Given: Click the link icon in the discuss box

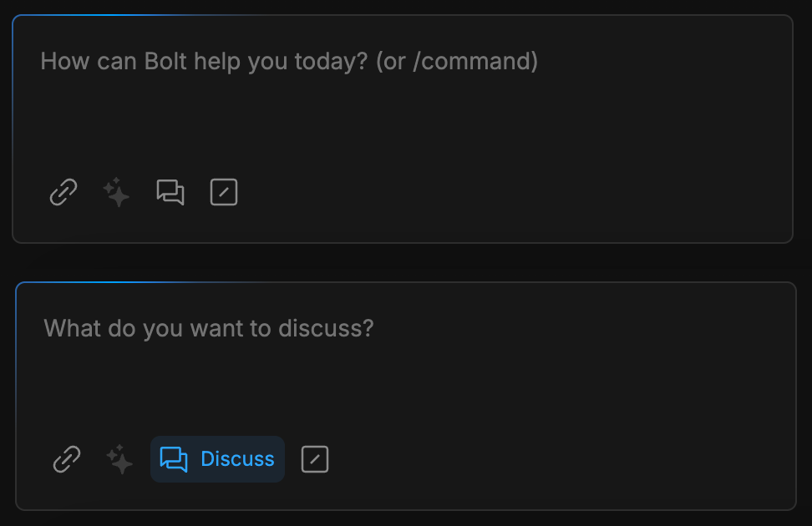Looking at the screenshot, I should pyautogui.click(x=67, y=459).
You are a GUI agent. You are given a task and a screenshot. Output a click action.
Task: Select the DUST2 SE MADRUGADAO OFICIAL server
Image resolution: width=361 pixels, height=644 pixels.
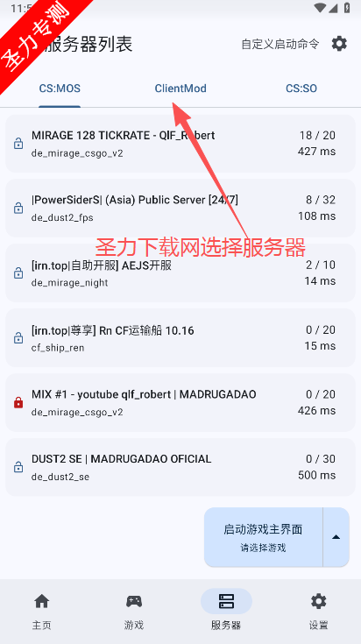(181, 467)
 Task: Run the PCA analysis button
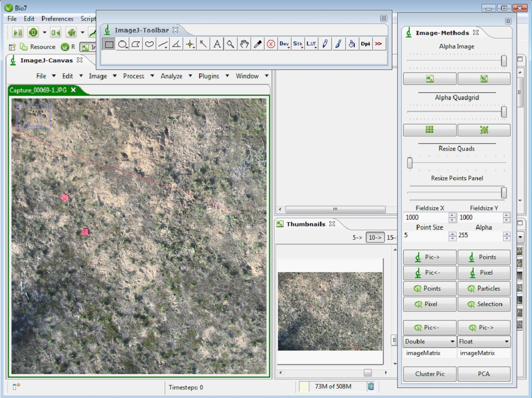click(x=484, y=374)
----
From the first line to the last, repeat the records exactly and skip the pictures.

Given: Click the link icon in the discuss box

Looking at the screenshot, I should pyautogui.click(x=67, y=459).
You are a GUI agent. You are given a task and a screenshot. Output a click action.
Task: Select the DUST2 SE MADRUGADAO OFICIAL server
Image resolution: width=361 pixels, height=644 pixels.
(181, 467)
 Task: Run the PCA analysis button
click(x=484, y=374)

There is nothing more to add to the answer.